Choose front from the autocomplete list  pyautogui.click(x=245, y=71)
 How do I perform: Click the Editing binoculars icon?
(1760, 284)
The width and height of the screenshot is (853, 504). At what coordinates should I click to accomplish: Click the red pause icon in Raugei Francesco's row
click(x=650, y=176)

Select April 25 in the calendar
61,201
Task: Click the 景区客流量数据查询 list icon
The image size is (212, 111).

**ACTIVITY**
Repeat the listing exactly.

**RESPONSE TO THIS EXERCISE**
Choose front from the autocomplete list  pyautogui.click(x=245, y=71)
 How do I perform: Click the Editing binoculars icon?
(1760, 284)
The width and height of the screenshot is (853, 504). At what coordinates should I click to accomplish: Click the red pause icon in Raugei Francesco's row
click(x=650, y=176)

Select April 25 in the calendar
61,201
Task: Click the 景区客流量数据查询 list icon
The image size is (212, 111).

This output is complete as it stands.